Return the following entries exactly, word for word.

[MATERIAL SHOWN]

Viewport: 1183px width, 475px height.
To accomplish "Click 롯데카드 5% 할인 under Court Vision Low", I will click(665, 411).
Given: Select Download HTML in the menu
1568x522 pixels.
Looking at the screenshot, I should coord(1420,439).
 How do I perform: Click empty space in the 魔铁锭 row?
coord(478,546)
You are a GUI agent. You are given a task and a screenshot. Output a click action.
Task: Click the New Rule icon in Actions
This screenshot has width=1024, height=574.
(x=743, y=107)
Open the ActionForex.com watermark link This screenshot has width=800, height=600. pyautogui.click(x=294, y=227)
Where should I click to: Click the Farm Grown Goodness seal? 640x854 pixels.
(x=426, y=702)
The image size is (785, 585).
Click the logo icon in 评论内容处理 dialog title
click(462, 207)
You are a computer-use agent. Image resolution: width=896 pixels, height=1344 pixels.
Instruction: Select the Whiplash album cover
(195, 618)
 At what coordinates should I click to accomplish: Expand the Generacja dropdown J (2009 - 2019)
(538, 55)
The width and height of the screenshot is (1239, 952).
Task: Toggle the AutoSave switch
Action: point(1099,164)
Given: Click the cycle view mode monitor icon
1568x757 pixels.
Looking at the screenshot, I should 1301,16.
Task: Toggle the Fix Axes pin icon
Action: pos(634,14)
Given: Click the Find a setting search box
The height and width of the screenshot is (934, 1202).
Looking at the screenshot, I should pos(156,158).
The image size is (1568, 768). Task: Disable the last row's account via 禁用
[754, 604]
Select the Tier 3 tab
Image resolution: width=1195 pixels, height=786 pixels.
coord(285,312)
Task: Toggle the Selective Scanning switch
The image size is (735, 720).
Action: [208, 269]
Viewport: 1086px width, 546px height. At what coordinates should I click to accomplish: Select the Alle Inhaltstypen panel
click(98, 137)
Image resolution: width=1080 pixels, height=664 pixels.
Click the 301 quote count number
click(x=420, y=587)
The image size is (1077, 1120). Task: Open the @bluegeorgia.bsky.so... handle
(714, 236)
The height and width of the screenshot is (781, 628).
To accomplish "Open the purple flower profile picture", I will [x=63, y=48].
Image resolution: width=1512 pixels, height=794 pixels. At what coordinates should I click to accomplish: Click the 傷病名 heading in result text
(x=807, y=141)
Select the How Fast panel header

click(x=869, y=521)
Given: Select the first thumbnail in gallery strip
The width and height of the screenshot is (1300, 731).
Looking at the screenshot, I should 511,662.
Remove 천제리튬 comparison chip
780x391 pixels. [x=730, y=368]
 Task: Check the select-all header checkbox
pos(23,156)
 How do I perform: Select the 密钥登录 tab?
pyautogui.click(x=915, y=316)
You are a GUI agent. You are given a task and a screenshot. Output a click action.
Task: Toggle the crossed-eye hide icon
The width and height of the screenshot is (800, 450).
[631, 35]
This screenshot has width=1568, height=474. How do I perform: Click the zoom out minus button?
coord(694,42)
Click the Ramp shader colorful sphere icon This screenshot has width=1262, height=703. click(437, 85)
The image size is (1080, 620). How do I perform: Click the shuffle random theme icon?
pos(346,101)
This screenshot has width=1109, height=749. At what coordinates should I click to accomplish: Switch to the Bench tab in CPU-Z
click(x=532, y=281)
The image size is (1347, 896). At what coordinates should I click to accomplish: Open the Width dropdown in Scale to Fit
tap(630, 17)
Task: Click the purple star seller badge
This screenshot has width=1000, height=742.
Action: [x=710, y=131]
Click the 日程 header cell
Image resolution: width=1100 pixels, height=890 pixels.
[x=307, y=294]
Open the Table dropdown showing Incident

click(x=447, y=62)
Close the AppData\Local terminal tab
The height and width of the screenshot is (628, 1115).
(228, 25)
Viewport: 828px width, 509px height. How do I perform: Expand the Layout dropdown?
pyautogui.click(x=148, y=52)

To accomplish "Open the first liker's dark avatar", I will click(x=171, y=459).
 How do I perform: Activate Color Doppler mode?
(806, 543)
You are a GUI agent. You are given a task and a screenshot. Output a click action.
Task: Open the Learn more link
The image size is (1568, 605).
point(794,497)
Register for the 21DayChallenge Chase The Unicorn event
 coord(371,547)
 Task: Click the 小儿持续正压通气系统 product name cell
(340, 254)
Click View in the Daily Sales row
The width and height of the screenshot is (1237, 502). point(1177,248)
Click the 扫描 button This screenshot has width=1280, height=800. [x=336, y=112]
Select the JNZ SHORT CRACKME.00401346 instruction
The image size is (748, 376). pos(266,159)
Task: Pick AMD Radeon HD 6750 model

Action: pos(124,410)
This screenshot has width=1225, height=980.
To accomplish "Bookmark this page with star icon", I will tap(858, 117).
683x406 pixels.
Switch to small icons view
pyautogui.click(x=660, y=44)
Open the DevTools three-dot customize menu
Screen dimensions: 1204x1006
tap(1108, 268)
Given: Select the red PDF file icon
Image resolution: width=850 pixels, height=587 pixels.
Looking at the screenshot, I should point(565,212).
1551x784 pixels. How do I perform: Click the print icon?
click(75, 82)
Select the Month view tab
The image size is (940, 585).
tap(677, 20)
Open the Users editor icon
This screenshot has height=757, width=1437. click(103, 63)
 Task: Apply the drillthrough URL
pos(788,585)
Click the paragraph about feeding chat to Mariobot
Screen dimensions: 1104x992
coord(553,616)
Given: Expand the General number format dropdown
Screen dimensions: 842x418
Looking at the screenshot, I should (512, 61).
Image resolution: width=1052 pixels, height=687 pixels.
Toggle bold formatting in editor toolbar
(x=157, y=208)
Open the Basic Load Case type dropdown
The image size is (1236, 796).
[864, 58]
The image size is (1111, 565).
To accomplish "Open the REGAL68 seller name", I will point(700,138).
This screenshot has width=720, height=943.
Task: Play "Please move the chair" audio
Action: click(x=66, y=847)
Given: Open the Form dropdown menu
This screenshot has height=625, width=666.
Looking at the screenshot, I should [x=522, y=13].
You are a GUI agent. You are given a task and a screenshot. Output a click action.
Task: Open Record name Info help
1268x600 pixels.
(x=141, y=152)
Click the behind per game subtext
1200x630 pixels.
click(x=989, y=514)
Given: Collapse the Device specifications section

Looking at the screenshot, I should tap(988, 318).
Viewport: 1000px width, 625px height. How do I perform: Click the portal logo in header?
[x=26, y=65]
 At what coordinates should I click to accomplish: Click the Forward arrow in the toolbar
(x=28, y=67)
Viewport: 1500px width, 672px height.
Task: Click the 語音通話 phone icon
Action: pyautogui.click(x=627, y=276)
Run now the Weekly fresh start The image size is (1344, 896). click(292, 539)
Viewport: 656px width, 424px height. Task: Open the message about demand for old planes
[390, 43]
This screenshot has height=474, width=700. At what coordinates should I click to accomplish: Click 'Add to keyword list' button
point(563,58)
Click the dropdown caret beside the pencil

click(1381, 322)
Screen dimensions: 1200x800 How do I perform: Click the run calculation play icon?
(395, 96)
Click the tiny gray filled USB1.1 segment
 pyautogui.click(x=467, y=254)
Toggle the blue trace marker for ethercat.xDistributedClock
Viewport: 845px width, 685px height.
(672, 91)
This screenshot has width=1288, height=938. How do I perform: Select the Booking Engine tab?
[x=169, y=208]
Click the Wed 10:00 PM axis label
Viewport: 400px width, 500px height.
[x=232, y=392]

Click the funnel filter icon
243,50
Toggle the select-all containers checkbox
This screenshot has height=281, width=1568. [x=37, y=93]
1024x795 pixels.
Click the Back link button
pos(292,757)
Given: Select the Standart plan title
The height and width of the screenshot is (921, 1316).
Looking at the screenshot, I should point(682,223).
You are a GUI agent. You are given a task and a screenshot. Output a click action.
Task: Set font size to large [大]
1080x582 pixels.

[/MATERIAL SHOWN]

▸ **THE COMPLETED TASK**
Viewport: 1183px width, 475px height.
To accomplish "Click 롯데카드 5% 할인 under Court Vision Low", I will click(665, 411).
Given: Select Download HTML in the menu
1568x522 pixels.
Looking at the screenshot, I should coord(1420,439).
 How do I perform: Click empty space in the 魔铁锭 row?
coord(478,546)
You are a GUI agent. You are given a task and a screenshot. Output a click action.
Task: Click the New Rule icon in Actions
This screenshot has width=1024, height=574.
(x=743, y=107)
Open the ActionForex.com watermark link This screenshot has width=800, height=600. pyautogui.click(x=294, y=227)
Where should I click to: Click the Farm Grown Goodness seal? 640x854 pixels.
(x=426, y=702)
The image size is (785, 585).
Click the logo icon in 评论内容处理 dialog title
click(462, 207)
You are a computer-use agent. Image resolution: width=896 pixels, height=1344 pixels.
Instruction: Select the Whiplash album cover
(195, 618)
 At what coordinates should I click to accomplish: Expand the Generacja dropdown J (2009 - 2019)
(538, 55)
The width and height of the screenshot is (1239, 952).
Task: Toggle the AutoSave switch
Action: point(1099,164)
Given: Click the cycle view mode monitor icon
1568x757 pixels.
Looking at the screenshot, I should 1301,16.
Task: Toggle the Fix Axes pin icon
Action: pos(634,14)
Given: Click the Find a setting search box
The height and width of the screenshot is (934, 1202).
Looking at the screenshot, I should pos(156,158).
The image size is (1568, 768). Task: Disable the last row's account via 禁用
[754, 604]
Select the Tier 3 tab
Image resolution: width=1195 pixels, height=786 pixels.
coord(285,312)
Task: Toggle the Selective Scanning switch
The image size is (735, 720).
Action: [208, 269]
Viewport: 1086px width, 546px height. At what coordinates should I click to accomplish: Select the Alle Inhaltstypen panel
click(98, 137)
Image resolution: width=1080 pixels, height=664 pixels.
Click the 301 quote count number
click(x=420, y=587)
The image size is (1077, 1120). Task: Open the @bluegeorgia.bsky.so... handle
(714, 236)
The height and width of the screenshot is (781, 628).
To accomplish "Open the purple flower profile picture", I will [x=63, y=48].
Image resolution: width=1512 pixels, height=794 pixels. At what coordinates should I click to accomplish: Click the 傷病名 heading in result text
(x=807, y=141)
Select the How Fast panel header

click(x=869, y=521)
Given: Select the first thumbnail in gallery strip
The width and height of the screenshot is (1300, 731).
Looking at the screenshot, I should 511,662.
Remove 천제리튬 comparison chip
780x391 pixels. [x=730, y=368]
 Task: Check the select-all header checkbox
pos(23,156)
 How do I perform: Select the 密钥登录 tab?
pyautogui.click(x=915, y=316)
You are a GUI agent. You are given a task and a screenshot. Output a click action.
Task: Toggle the crossed-eye hide icon
The width and height of the screenshot is (800, 450).
[631, 35]
This screenshot has width=1568, height=474. How do I perform: Click the zoom out minus button?
coord(694,42)
Click the Ramp shader colorful sphere icon This screenshot has width=1262, height=703. click(437, 85)
The image size is (1080, 620). How do I perform: Click the shuffle random theme icon?
pos(346,101)
This screenshot has width=1109, height=749. At what coordinates should I click to accomplish: Switch to the Bench tab in CPU-Z
click(x=532, y=281)
The image size is (1347, 896). At what coordinates should I click to accomplish: Open the Width dropdown in Scale to Fit
tap(630, 17)
Task: Click the purple star seller badge
This screenshot has width=1000, height=742.
Action: [x=710, y=131]
Click the 日程 header cell
Image resolution: width=1100 pixels, height=890 pixels.
[x=307, y=294]
Open the Table dropdown showing Incident

click(x=447, y=62)
Close the AppData\Local terminal tab
The height and width of the screenshot is (628, 1115).
(228, 25)
Viewport: 828px width, 509px height. How do I perform: Expand the Layout dropdown?
pyautogui.click(x=148, y=52)

To accomplish "Open the first liker's dark avatar", I will click(x=171, y=459).
 How do I perform: Activate Color Doppler mode?
(806, 543)
You are a GUI agent. You are given a task and a screenshot. Output a click action.
Task: Open the Learn more link
The image size is (1568, 605).
point(794,497)
Register for the 21DayChallenge Chase The Unicorn event
 coord(371,547)
 Task: Click the 小儿持续正压通气系统 product name cell
(340, 254)
Click View in the Daily Sales row
The width and height of the screenshot is (1237, 502). point(1177,248)
Click the 扫描 button This screenshot has width=1280, height=800. [x=336, y=112]
Select the JNZ SHORT CRACKME.00401346 instruction
The image size is (748, 376). pos(266,159)
Task: Pick AMD Radeon HD 6750 model

Action: pos(124,410)
This screenshot has width=1225, height=980.
To accomplish "Bookmark this page with star icon", I will tap(858, 117).
683x406 pixels.
Switch to small icons view
pyautogui.click(x=660, y=44)
Open the DevTools three-dot customize menu
Screen dimensions: 1204x1006
tap(1108, 268)
Given: Select the red PDF file icon
Image resolution: width=850 pixels, height=587 pixels.
Looking at the screenshot, I should point(565,212).
1551x784 pixels. How do I perform: Click the print icon?
click(75, 82)
Select the Month view tab
The image size is (940, 585).
tap(677, 20)
Open the Users editor icon
This screenshot has height=757, width=1437. click(103, 63)
 Task: Apply the drillthrough URL
pos(788,585)
Click the paragraph about feeding chat to Mariobot
Screen dimensions: 1104x992
coord(553,616)
Given: Expand the General number format dropdown
Screen dimensions: 842x418
Looking at the screenshot, I should (512, 61).
Image resolution: width=1052 pixels, height=687 pixels.
Toggle bold formatting in editor toolbar
(x=157, y=208)
Open the Basic Load Case type dropdown
The image size is (1236, 796).
[864, 58]
The image size is (1111, 565).
To accomplish "Open the REGAL68 seller name", I will point(700,138).
This screenshot has width=720, height=943.
Task: Play "Please move the chair" audio
Action: click(x=66, y=847)
Given: Open the Form dropdown menu
This screenshot has height=625, width=666.
Looking at the screenshot, I should [x=522, y=13].
You are a GUI agent. You are given a task and a screenshot. Output a click action.
Task: Open Record name Info help
1268x600 pixels.
(x=141, y=152)
Click the behind per game subtext
1200x630 pixels.
click(x=989, y=514)
Given: Collapse the Device specifications section

Looking at the screenshot, I should tap(988, 318).
Viewport: 1000px width, 625px height. How do I perform: Click the portal logo in header?
[x=26, y=65]
 At what coordinates should I click to accomplish: Click the Forward arrow in the toolbar
(x=28, y=67)
Viewport: 1500px width, 672px height.
Task: Click the 語音通話 phone icon
Action: pyautogui.click(x=627, y=276)
Run now the Weekly fresh start The image size is (1344, 896). click(292, 539)
Viewport: 656px width, 424px height. Task: Open the message about demand for old planes
[390, 43]
This screenshot has height=474, width=700. At what coordinates should I click to accomplish: Click 'Add to keyword list' button
point(563,58)
Click the dropdown caret beside the pencil

click(1381, 322)
Screen dimensions: 1200x800 How do I perform: Click the run calculation play icon?
(395, 96)
Click the tiny gray filled USB1.1 segment
 pyautogui.click(x=467, y=254)
Toggle the blue trace marker for ethercat.xDistributedClock
Viewport: 845px width, 685px height.
(672, 91)
This screenshot has width=1288, height=938. How do I perform: Select the Booking Engine tab?
[x=169, y=208]
Click the Wed 10:00 PM axis label
Viewport: 400px width, 500px height.
[x=232, y=392]

Click the funnel filter icon
243,50
Toggle the select-all containers checkbox
This screenshot has height=281, width=1568. [x=37, y=93]
1024x795 pixels.
Click the Back link button
pos(292,757)
Given: Select the Standart plan title
The height and width of the screenshot is (921, 1316).
Looking at the screenshot, I should point(682,223).
You are a GUI agent. You are given a task and a screenshot. Output a click action.
Task: Set font size to large [大]
1080x582 pixels.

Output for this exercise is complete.